I think those of us who know something of the Hertzsprung-Russell diagram, imagine that because it shows a nice clean correlation between spectral class and luminosity, that Main Sequence stars are bound to be more or less uniformly spread along this band - i.e. as many type A's and B's as there are K's and M's.

A complete fallacy! I remember learning the true picture when I was a student. Most of the stars in the Galaxy are concentrated at the K, M, R N and S end of the diagram. The Sun as a G is well over to the hotter and brighter side of the mean - although it does sit more or less on the median (brighter than it are the O, B, A and F's).
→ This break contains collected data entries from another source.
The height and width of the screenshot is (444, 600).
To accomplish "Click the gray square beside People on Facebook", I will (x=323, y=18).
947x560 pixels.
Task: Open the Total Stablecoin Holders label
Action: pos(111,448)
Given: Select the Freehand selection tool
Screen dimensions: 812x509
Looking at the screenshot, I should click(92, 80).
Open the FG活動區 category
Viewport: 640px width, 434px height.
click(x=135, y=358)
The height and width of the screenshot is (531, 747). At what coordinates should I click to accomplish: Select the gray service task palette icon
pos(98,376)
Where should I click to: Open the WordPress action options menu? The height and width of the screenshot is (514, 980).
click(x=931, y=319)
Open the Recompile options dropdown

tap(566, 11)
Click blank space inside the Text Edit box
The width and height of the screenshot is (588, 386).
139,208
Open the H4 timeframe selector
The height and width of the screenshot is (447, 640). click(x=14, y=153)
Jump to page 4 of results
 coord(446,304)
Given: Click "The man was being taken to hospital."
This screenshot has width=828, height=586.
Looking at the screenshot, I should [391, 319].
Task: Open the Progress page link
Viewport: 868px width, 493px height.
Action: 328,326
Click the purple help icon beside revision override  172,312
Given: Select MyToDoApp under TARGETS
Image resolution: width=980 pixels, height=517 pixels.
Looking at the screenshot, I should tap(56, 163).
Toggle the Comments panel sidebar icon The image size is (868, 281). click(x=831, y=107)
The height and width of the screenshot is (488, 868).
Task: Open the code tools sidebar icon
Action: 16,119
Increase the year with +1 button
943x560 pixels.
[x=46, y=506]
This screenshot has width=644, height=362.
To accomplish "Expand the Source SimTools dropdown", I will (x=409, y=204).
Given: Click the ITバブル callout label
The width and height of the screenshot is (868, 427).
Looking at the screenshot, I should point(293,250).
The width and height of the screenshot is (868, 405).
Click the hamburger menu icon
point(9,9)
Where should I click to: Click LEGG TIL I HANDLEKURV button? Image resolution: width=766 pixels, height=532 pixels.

This explains that 'top 20%' statement.

Indeed, as if there was not enough things that had to be "just so" to enable life here on earth, the moon being just the right size and distance from the sun to enable a total eclipse is like whoever or whatever created all of this left a calling card or signed his work...
I've often puzzled over this (this was something we didn't go over in the astronomy course!). Perhaps the 'coincidence' has driven the human race's obsession and fascination with eclipses, throughout history. If we were blessed with a natural satellite of much larger or smaller apparent size, then humans would have no experience and therefore no interest in this phenomenon. Perhaps - as a consequence - astronomy itself would have figured far less in human culture. Who can say?

Is this an example of the 'anthropic principle' at work? We are interested in eclipses - and hence in astronomy as a whole - because of the coincidence of the Sun's and the Moon's apparent sizes?

Can-of-worms opening time....:)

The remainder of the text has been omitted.